Kılıç, 15 Temmuz darbe girişiminin planlayıcısı ve uygulayıcısı olduğu iddia edilen Gülen hareketi ile bağlantılı olmakla suçlanarak 6 Haziran'da İzmir'de gözaltına alınmış ve 10 Haziran'da tutuklanmıştı.
NELER YAŞANDI?
Büyükada'da 5 Temmuz'da bir seminere düzenlenen polis baskınında Yurttaşlık Derneği'nden Nalan Erkem, Kadın Koalisyonu'ndan İlknur Üstün, Uluslararası Af Örgütü Türkiye Direktörü İdil Eser, Uluslararası Af Örgütü Türkiye Yönetim Kurulu üyesi Veli Acı, İnsan Hakları Gündemi Derneği'nden Günal Kurşun, Eşit Haklar İçin İzleme Derneği'nden Nejat Taştan, Yurttaşlık Derneği'nden Özlem Dalkıran ve eski Mazlumder'den aktivist Şeyhmus Özbekli'nin yanı sıra Alman Peter Steudtner ve İsveçli Ali Gharavi isimli iki yabancı eğitmen de gözaltına alınmıştı.
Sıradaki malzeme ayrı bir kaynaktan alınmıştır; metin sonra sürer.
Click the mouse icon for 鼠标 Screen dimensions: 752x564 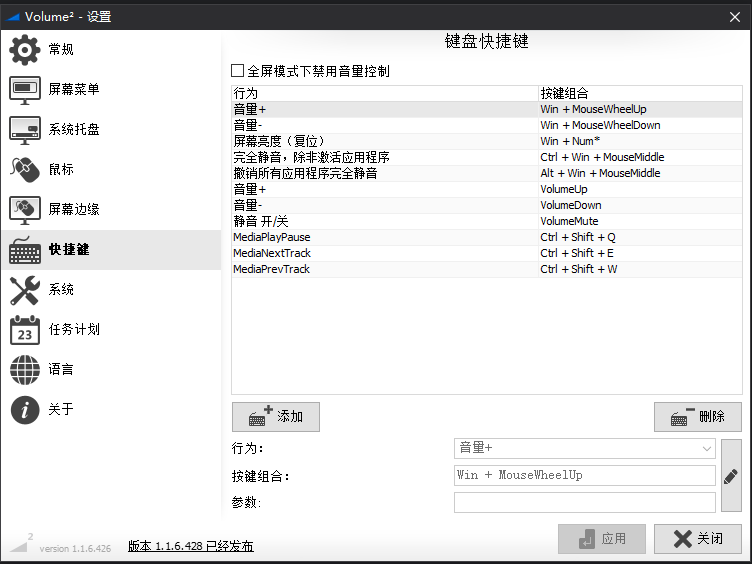coord(25,169)
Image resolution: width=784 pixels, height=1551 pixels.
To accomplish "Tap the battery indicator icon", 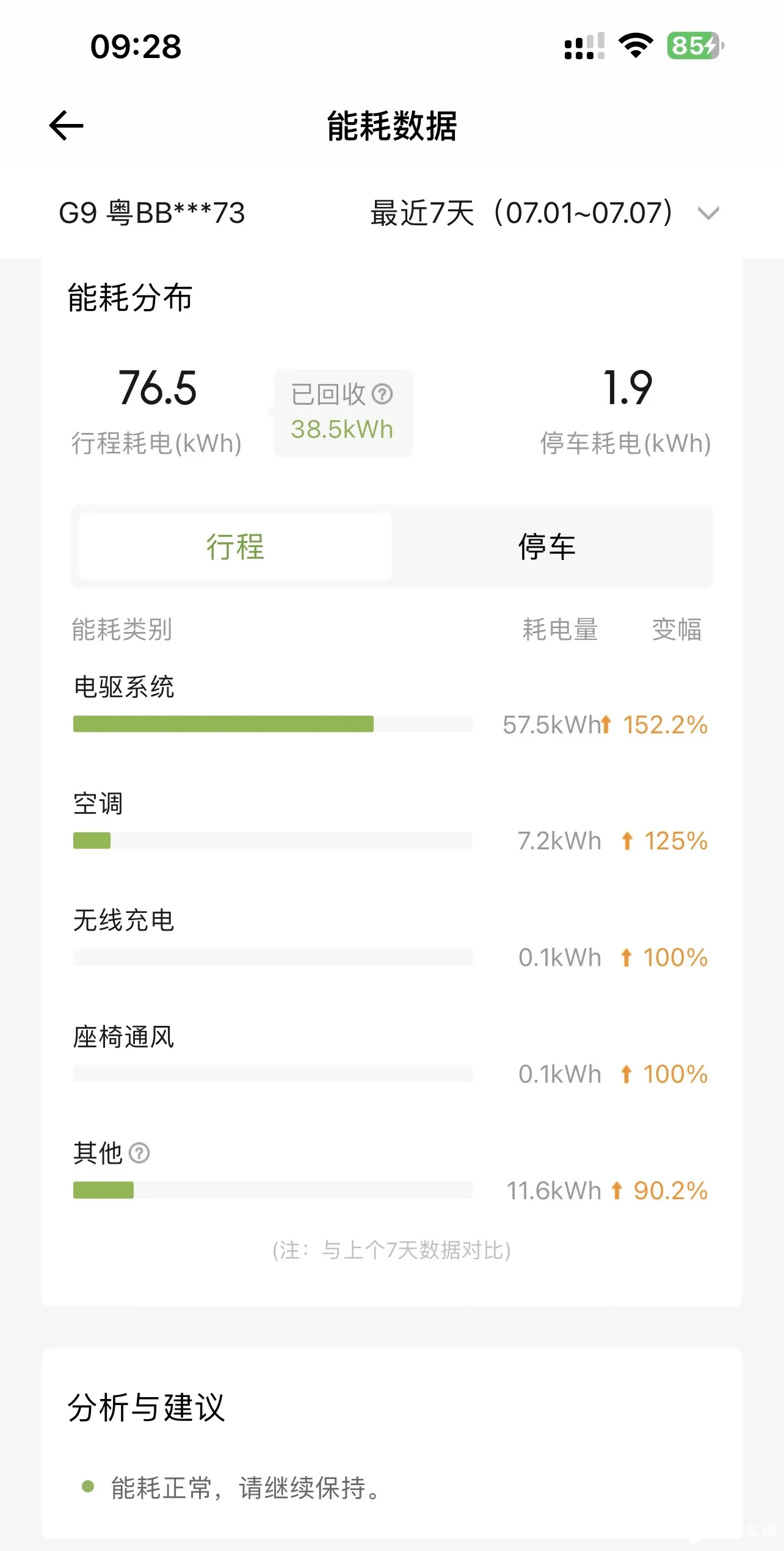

Cumhurbaşkanı Recep Tayyip Erdoğan ise 8 Temmuz'da Almanya'nın Hamburg kentinde düzenlenen G20 zirvesinde yaptığı açıklamada, Büyükada'da gözaltına alınan aktivistlerle ilgili "Onlar adeta 15 Temmuz'un devamı niteliğinde bir toplantı için bir araya gelmişlerdir. Gelen istihbarat üzerine gözaltına alınmıştır" ifadesini kullanmıştı.
GÖZALTINA TEPKİ
BM İnsan Hakları Yüksek Komiserliği Sözcüsü Liz Throssel, "İnsan hakları savunucularının çok yüksek ihtimalle işkence gördüklerinden ya da daha farklı biçimde korkunç ve onur kırıcı şekilde muameleye maruz kaldıklarından endişe ediyoruz” açıklamasında bulunmuştu.
5 Temmuz'daki gözaltılara sert tepki gösteren Uluslararası Af Örgütü Genel Sekreteri Salil Shetty de yaptığı açıklamada, "Uluslararası Af Örgütü'nün Türkiye direktörü de dahil Türkiye'nin önde gelen bazı aktivistlerinin hiç sebepsiz bu şekilde gözaltına alınmalarından dolayı çok rahatsız ve öfkeliyiz" demişti.